Two Distinct Types of RNA:DNA Hybrids Revealed by Evaluating Divergent “R-loop” Profiles Detected with Different Mapping Strategies

R-loop, a three-stranded nucleic acid structure, has been recognized to play pivotal roles in critical physiological and pathological processes. Multiple technologies have been developed to profile R-loops genome-wide, but the existing data suffer from major discrepancies on determining genuine R-loop localization and its biological functions. Here, we experimentally and computationally evaluate eight representative R-loop mapping technologies, and reveal inherent biases and artifacts of individual technologies as key sources of discrepancies. Analyzing signals detected with different R-loop mapping strategies, we note that genuine R-loops predominately form at gene promoter regions, whereas most signals in gene body likely result from structured RNAs as part of repeat-containing transcripts. Interestingly, our analysis also uncovers two classes of R-loops: The first class consists of typical R-loops where the single-stranded DNA binding protein RPA binds both the template and non-template strands. By contrast, the second class appears independent of Pol II-mediated transcription and is characterized by RPA binding only in the template strand. These two different classes of RNA:DNA hybrids in the genome suggest distinct biochemical activities involved in their formation and regulation. In sum, our findings will guide future use of suitable technology for specific experimental purposes and the interpretation of R-loop functions.
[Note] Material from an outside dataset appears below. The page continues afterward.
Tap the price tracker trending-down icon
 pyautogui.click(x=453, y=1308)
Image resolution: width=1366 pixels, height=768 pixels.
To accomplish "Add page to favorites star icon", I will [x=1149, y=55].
To evaluate DRIP-seq, we implemented an RNase H treatment step after (rather than before, as with DRIP-seq) S9.6 IP and before sonication to deduce RNase H sentative DRIP-seq peak regions. We also sought for independent approaches to evaluate the performance of different technologies. Replication protein A (RPA) is a primary candidate that has been implicated in DNA replication/repair pathways and reported as part of R-loops. Therefore, we performed strand-specific RPA ChIP-seq and correlated its binding profile with peaks detected by R-loop mapping technologies.